Pour s’être rendu au Salon international du Livre à Jérusalem en Mai 2012, comme invité d’honneur, je rappelle que l’écrivain algérien Boualem Sansal qui venait de recevoir à Paris le Prix du Roman arabe, fut sanctionné par les ambassadeurs du monde arabe qui le privèrent de la dotation ! Lorsque fin Mars 2001, dans un Appel publié par le Monde (5), 14 intellectuels arabes, parmi lesquels Adonis, Darwich, et Edward Saïd, demandèrent l’annulation de la Conférence mondiale du négationnisme qui devait se tenir à Beyrouth, à l’initiative d’un néo-nazi suisse, Jürgen Graf, à qui Khomeiny avait accordé l’asile et la nationalité, ce fut une levée immédiate de boucliers dans le monde arabe. L’Union des écrivains jordaniens demanda des comptes à chacun d’eux. L’histoire retiendra qu’un seul se déjugea et ce fut Edward Saïd. Enfin et pour ne pas multiplier les exemples, rappelons que le grand poète syrien Adonis, depuis longtemps en exil, fut exclu de l’organisation des Ecrivains arabes, uniquement pour avoir dit que les Arabes devaient reconnaitre que les Juifs sont une composante de l’histoire du Moyen-Orient !

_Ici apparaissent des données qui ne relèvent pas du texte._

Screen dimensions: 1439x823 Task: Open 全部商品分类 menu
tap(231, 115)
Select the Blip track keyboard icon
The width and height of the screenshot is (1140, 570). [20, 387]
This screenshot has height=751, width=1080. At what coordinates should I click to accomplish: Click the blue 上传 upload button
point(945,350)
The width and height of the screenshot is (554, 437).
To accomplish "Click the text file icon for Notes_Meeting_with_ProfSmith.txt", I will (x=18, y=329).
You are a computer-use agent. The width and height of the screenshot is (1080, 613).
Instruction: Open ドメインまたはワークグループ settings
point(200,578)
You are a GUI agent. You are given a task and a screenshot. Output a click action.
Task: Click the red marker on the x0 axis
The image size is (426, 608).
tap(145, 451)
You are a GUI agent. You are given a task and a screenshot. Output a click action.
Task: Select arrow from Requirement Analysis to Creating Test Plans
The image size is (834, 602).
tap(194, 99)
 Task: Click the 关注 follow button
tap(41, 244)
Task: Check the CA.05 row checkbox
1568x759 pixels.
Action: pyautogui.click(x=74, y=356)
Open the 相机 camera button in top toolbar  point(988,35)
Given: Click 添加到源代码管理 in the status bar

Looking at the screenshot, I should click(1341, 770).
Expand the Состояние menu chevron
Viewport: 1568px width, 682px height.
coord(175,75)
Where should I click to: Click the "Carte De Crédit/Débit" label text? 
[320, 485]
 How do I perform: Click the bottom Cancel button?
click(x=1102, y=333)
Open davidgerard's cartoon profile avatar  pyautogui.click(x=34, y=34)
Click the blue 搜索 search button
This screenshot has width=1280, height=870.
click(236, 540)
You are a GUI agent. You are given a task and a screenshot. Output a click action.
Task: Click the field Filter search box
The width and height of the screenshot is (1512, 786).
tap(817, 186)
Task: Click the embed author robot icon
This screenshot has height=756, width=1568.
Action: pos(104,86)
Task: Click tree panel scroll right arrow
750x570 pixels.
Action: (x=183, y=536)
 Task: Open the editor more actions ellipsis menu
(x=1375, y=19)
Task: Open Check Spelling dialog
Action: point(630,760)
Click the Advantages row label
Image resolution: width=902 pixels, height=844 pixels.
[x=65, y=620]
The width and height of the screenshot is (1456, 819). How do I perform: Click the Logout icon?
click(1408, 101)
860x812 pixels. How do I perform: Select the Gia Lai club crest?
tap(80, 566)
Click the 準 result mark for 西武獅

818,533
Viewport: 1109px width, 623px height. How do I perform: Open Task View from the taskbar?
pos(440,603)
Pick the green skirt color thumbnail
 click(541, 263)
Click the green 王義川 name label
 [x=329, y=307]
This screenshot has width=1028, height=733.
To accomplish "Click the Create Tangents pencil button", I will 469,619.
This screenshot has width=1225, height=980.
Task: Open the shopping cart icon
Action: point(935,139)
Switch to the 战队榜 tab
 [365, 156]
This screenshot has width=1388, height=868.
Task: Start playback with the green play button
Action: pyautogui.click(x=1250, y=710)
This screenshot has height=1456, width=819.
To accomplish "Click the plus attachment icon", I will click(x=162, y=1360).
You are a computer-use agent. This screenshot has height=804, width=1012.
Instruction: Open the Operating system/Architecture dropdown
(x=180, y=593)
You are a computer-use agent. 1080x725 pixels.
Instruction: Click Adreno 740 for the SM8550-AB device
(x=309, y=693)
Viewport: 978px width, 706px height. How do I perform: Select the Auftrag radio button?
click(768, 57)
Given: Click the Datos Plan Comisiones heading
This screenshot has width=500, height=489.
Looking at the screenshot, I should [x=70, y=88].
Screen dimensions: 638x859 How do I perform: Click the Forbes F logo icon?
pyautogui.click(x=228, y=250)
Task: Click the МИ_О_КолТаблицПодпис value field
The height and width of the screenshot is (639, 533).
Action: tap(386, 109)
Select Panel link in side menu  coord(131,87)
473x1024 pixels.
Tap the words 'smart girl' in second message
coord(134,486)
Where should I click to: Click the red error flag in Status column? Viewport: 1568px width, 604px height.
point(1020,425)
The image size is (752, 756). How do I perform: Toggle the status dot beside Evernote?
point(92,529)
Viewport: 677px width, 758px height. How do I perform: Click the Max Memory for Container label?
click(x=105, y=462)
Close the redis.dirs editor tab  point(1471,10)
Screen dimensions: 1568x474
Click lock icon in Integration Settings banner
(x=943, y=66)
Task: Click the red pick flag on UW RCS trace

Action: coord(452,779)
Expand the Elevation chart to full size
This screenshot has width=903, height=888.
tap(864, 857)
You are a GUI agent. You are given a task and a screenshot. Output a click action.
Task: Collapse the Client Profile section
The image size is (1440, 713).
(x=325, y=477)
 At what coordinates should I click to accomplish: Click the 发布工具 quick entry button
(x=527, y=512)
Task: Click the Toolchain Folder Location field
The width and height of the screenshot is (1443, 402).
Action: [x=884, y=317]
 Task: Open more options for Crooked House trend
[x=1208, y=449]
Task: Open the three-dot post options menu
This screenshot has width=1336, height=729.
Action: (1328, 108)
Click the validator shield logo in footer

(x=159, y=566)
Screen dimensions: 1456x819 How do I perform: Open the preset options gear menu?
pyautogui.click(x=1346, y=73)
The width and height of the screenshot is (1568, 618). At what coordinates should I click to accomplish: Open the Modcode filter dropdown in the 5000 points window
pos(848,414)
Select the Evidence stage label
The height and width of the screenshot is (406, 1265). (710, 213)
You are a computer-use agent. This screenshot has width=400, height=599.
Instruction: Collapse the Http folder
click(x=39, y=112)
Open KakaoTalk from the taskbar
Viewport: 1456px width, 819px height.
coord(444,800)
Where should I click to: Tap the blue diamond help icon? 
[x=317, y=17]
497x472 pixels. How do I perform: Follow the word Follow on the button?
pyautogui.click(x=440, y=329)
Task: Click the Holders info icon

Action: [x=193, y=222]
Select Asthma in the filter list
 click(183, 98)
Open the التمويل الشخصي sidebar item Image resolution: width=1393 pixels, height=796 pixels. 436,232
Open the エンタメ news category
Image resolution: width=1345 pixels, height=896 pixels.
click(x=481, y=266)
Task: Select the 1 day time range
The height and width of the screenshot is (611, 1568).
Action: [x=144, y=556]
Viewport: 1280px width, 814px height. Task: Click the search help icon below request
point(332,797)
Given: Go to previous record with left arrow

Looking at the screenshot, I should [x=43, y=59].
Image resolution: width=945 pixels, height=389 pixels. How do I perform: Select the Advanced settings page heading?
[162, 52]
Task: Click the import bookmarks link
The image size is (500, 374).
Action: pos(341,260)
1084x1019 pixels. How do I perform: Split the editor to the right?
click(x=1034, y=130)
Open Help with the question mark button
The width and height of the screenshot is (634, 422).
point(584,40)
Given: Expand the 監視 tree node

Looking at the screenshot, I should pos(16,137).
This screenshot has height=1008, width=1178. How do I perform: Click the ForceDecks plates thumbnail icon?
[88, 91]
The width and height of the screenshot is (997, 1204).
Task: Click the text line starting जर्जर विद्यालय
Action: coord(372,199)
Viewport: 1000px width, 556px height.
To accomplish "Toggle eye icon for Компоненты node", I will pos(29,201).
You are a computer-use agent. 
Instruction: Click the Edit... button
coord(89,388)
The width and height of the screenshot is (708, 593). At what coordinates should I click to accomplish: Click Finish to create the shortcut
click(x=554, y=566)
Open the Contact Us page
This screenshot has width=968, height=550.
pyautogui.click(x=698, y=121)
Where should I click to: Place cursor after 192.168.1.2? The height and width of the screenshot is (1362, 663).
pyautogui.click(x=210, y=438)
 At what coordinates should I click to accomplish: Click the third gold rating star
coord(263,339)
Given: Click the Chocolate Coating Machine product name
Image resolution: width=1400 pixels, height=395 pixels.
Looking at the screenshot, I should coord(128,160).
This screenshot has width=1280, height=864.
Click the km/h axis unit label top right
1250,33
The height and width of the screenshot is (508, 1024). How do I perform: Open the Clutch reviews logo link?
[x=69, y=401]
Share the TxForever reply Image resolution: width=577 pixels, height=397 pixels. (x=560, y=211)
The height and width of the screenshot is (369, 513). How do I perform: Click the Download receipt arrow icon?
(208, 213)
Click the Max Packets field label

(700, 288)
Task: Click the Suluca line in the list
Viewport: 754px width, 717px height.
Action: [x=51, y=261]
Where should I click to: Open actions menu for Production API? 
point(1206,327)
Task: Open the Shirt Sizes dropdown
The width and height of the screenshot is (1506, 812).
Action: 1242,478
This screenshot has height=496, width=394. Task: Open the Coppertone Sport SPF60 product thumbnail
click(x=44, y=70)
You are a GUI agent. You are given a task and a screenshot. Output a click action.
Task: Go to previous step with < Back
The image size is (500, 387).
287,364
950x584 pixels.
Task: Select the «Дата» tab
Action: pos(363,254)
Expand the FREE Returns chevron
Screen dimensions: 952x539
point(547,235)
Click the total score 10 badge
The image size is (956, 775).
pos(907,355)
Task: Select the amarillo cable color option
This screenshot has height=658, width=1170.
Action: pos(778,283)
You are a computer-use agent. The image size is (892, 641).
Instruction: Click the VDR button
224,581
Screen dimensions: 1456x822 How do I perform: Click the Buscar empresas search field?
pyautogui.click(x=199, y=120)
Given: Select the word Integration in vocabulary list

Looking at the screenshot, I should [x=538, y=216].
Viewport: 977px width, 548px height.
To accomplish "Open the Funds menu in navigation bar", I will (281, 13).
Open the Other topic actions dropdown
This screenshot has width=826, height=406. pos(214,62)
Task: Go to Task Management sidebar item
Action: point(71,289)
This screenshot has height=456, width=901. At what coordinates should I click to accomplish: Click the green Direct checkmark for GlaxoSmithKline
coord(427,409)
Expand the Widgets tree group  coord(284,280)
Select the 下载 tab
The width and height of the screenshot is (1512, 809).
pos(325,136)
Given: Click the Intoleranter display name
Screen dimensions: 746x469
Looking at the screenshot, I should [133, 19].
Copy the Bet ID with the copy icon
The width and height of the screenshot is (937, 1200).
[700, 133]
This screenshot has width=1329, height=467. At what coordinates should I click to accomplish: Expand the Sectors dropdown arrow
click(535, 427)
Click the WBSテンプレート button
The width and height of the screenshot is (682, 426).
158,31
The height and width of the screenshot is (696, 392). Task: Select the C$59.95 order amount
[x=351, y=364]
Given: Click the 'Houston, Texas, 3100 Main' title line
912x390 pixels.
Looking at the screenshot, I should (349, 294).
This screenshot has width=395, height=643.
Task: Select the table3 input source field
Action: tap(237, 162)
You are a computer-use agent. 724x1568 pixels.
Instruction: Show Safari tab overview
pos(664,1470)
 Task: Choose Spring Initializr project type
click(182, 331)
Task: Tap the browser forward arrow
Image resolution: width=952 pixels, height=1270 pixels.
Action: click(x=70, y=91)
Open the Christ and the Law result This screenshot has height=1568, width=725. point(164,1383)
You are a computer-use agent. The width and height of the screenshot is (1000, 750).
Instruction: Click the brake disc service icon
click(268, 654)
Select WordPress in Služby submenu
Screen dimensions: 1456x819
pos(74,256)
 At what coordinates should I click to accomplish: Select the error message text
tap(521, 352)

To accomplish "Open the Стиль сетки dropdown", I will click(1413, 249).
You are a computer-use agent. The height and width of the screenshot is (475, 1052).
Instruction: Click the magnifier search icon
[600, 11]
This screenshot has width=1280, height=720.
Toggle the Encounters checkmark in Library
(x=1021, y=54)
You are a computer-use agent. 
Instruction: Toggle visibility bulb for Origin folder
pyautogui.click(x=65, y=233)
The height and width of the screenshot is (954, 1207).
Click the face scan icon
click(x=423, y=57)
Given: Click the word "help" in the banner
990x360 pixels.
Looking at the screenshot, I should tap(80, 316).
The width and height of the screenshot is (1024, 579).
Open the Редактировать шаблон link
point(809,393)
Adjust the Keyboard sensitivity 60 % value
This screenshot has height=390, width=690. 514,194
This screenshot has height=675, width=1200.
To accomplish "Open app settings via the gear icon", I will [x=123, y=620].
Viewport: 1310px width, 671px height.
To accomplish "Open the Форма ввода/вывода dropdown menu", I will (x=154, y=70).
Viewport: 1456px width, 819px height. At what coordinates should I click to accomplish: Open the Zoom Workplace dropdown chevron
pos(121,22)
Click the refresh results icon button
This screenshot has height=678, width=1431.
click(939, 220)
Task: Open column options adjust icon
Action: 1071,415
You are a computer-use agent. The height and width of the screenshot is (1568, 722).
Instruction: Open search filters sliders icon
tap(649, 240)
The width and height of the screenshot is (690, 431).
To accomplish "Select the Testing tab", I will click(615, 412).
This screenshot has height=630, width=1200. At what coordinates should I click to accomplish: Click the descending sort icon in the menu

Nier la réalité mène au délire
En dictant à la directrice de l’Unesco l’annulation de l’Exposition, »le Groupe arabe » fonctionne selon la même logique que cette organisation des écrivains arabes : ils nient que les Juifs soient une composante nationale du Moyen Orient. C’est l’ignorance de l’histoire juive, et plus encore, la volonté de la nier, qui font réellement tort aux actuelles négociations israélo-palestiniennes. Depuis longtemps j’avais coutume de dire que la question palestinienne ne pourra être réglée tant que le monde arabe ne règlera pas sa question juive. Ce qui vient de se passer à l’Unesco me donne, malheureusement, une nouvelle fois raison. Comment imaginer un seul instant que puissent aboutir des négociations où l’un des deux partenaires nie l’identité de l’autre, et sa légitimité à être une »composante » de cette région ? ! !
Et s’il est vrai que nier la réalité mène au délire, on aurait pu penser que cette Exposition sous l’égide de l’Unesco, aurait pu avoir des vertus plutôt thérapeutiques. Rappeler que le peuple juif, à force de résister et d’endurer un certain nombre d’avanies, puis de les surmonter, s’était constitué ce qu’on appelle une histoire, laquelle à force d’être transmise de générations en générations, durant 3500 ans, est devenue une mémoire, en quoi cela pouvait-il « porter tort aux négociations de paix en cours ou a l’objectivité et la neutralité de l’Unesco » ?
N’est-ce pas plutôt le diktat du »Groupe arabe auprès de l’Unesco » et l’abdication de sa directrice convertie en activiste de la campagne de Boycott d’Israël (BDS), qui « porte tort aux négociations en cours, à l’objectivité et la neutralité de l’Unesco » ?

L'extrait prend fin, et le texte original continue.